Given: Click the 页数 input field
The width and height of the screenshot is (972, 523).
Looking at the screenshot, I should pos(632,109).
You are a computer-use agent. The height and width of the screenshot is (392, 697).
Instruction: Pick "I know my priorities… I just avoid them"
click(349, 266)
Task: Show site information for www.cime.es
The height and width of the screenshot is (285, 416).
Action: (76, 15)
...
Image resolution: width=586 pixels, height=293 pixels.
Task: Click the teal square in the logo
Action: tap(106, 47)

**What you are asked to do**
The lines above, starting at the one with "Given: Click the 页数 input field" and ending at the one with "You are a computer-use", are the only ones to return, exactly as written.

**Answer section**
Given: Click the 页数 input field
The width and height of the screenshot is (972, 523).
Looking at the screenshot, I should pos(632,109).
You are a computer-use agent. The height and width of the screenshot is (392, 697).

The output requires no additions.